Walter Stewart

January 04, 1925 - June 10, 2023

Walter Stewart joins Lon Kittle, Jumper Leggio, and Joe Valla in the pantheon of founding fathers of Suffolk County wrestling.

Like many early wrestlers, Walter entered the sport through the back door. During his senior year at Bayside High School, Walter learned about wrestling first from his assistant Scoutmaster and then from a student teacher, both of whom had wrestled in college.

World War II interrupted Walter’s new interest. He served in the last ski troop regiment that fought in Italy. His efforts garnered an American Theater Ribbon, a European Theater Ribbon, two Bronze Stars, and a WWII Victory medal.

After the war, Walter matriculated at New York University where he wrestled for four years and captained the 1949-50 squad. Knowing that a future high school coach must learn from the best, he secured a student teaching position at Mepham High School where he mastered Sprig Gardner’s famous drill system.

In 1951, the Riverhead School District hired Walter to take over the wrestling program which he ran until retirement in 1985. During his tenure he was assisted by Dean Stupke, John Haas, and Joe Sferlazza. These coaches later helped establish wrestling programs at Lindenhurst, Walt Whitman, and Huntington High Schools.

Over a 35-year period, Walter coached 89 wrestlers to championships at various tournaments beginning with Walter Gatz’s victory at the Eastern Long Island Tournament in 1951. Walter’s wrestlers competed and won in various Suffolk tournaments, the Mepham Invitational, and later in the Section XI Tournament. In 1963, at the first New York State Intersectional tournament held at Cornell, Riverhead’s Walter Miles finished second to Calhoun’s Ton Schlendorf. That season, Riverhead won both the League A-1 Championship and the Section XI Championship. In that tournament the team had six finalists and four champions.

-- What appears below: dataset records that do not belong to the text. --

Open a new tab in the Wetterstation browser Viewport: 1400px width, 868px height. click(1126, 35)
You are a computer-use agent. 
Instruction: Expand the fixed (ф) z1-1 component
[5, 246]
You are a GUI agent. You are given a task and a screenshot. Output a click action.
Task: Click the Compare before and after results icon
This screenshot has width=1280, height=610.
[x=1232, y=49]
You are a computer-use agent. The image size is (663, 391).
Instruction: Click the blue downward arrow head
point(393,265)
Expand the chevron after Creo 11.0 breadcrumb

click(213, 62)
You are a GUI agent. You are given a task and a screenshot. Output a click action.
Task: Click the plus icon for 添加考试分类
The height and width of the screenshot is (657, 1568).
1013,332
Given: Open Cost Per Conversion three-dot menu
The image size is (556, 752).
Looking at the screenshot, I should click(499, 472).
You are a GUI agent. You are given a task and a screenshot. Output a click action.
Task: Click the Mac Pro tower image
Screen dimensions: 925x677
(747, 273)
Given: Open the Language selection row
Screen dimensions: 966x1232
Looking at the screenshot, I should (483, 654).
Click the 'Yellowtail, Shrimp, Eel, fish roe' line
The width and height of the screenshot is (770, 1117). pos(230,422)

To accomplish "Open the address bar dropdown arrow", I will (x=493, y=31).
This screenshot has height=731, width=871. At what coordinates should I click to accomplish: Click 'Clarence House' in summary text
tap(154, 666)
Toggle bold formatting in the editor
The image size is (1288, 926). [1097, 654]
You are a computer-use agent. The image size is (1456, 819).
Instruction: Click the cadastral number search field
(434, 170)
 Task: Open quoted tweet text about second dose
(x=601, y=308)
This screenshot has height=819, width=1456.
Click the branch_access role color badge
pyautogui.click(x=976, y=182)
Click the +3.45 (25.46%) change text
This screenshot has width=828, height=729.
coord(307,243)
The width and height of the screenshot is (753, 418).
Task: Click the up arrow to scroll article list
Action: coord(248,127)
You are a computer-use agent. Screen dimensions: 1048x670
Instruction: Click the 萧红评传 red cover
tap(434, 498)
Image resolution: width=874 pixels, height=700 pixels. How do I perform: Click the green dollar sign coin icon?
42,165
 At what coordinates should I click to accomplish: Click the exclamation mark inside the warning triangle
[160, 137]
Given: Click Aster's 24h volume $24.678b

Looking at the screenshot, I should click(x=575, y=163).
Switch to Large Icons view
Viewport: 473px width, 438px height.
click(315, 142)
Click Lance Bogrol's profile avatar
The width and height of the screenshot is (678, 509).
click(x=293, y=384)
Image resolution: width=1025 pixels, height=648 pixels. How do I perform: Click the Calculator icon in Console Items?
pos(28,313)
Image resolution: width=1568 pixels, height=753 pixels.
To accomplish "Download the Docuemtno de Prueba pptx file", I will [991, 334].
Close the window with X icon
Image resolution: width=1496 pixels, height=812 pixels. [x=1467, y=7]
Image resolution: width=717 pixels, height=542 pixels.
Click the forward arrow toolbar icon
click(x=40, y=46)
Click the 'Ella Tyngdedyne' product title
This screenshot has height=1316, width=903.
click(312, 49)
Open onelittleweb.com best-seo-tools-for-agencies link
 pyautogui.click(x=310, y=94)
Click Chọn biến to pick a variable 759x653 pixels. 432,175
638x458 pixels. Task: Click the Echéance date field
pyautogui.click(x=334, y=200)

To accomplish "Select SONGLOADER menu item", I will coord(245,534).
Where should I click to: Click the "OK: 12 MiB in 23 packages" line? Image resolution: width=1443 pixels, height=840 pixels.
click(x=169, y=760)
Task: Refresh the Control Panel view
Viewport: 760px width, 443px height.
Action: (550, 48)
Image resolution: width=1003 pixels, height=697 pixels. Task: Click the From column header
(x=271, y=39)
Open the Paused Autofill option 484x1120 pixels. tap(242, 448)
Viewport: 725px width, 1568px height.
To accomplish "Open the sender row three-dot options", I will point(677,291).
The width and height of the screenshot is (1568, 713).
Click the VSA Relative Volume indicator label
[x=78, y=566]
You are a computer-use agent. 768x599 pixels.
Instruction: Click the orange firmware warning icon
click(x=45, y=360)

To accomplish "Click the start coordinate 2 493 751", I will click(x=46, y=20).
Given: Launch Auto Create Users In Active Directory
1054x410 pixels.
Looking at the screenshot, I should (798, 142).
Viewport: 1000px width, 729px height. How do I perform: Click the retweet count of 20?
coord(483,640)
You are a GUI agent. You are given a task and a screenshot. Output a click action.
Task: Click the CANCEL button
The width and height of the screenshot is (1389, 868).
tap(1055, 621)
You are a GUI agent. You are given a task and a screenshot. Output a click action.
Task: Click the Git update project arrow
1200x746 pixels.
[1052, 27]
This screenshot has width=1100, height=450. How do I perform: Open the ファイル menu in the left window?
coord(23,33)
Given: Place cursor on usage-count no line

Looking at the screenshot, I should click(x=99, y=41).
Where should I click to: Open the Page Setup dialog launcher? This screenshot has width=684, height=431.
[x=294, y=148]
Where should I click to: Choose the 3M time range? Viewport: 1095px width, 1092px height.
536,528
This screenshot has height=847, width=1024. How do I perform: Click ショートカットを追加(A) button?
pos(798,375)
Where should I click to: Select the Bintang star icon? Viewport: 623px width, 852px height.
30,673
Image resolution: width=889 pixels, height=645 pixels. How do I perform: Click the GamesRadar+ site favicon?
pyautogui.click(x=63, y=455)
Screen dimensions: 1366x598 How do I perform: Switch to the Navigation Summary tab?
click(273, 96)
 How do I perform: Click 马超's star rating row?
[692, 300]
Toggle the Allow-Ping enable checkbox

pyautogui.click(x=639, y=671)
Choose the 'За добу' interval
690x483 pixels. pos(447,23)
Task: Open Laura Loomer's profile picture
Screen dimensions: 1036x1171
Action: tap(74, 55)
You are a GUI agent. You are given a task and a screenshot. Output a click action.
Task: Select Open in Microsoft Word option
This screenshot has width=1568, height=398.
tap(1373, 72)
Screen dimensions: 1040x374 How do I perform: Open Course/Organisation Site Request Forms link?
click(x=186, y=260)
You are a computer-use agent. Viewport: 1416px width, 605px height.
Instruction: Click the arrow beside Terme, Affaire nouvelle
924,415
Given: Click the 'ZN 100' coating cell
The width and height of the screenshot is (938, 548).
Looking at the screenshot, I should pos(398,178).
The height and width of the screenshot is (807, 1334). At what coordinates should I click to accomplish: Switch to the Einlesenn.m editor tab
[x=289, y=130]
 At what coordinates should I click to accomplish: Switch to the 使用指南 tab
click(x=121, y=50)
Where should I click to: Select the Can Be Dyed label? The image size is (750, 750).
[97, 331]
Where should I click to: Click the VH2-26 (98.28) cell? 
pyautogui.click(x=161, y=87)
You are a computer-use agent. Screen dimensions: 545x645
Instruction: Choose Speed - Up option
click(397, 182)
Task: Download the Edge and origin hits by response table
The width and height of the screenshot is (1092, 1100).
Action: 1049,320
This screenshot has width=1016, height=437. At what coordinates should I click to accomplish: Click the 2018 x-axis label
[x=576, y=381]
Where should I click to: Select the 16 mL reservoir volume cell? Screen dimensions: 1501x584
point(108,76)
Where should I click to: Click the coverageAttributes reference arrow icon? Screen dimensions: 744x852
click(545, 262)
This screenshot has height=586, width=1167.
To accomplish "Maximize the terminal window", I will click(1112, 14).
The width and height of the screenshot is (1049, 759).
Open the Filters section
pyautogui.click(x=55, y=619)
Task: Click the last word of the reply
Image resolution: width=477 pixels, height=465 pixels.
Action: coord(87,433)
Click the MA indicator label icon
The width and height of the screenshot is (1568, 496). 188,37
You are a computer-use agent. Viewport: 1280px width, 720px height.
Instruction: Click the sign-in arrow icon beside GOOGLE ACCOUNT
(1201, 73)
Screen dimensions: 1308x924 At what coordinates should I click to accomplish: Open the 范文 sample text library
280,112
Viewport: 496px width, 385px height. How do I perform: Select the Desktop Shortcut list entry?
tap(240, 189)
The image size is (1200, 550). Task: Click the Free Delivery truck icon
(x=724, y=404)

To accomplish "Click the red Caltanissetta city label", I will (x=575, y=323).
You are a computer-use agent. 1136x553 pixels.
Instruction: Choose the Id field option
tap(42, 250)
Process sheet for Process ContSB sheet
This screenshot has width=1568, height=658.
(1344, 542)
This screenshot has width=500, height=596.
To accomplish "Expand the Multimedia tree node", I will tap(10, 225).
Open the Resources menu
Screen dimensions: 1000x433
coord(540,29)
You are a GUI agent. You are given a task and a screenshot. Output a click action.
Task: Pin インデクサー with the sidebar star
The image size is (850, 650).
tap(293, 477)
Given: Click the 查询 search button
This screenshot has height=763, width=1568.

Wrestling has always been a part of Walter’s family life. In 1953 he married Elizabeth Anne Nemety. She is his “true friend and wonderful wife and mother” to their four children—Jim, Emily, Betty, and Nancy, who have given Walter and Elizabeth seven grandchildren.

Jim was coached by his father at Riverhead and went on to wrestle and graduate from Gettysburg College. He now teaches and coaches soccer and wrestling at East Hampton High School. Emily is a kindergarten teacher. Betty married Jeff Thomas, a two-time New York State champion for Huntington High School and Big Ten champion for Michigan State. Together they operate Air Stocks, Inc., and airplane parts Brokerage Company. Nancy, a Penn State graduate, was vice-president of the Nittany Lions Wrestling Club. She now works with Jeff and Betty.

After WWII only a handful of wrestling programs existed on Long Island. Thanks to men like Walter Stewart, Nassau and Suffolk now have nearly 60 teams each.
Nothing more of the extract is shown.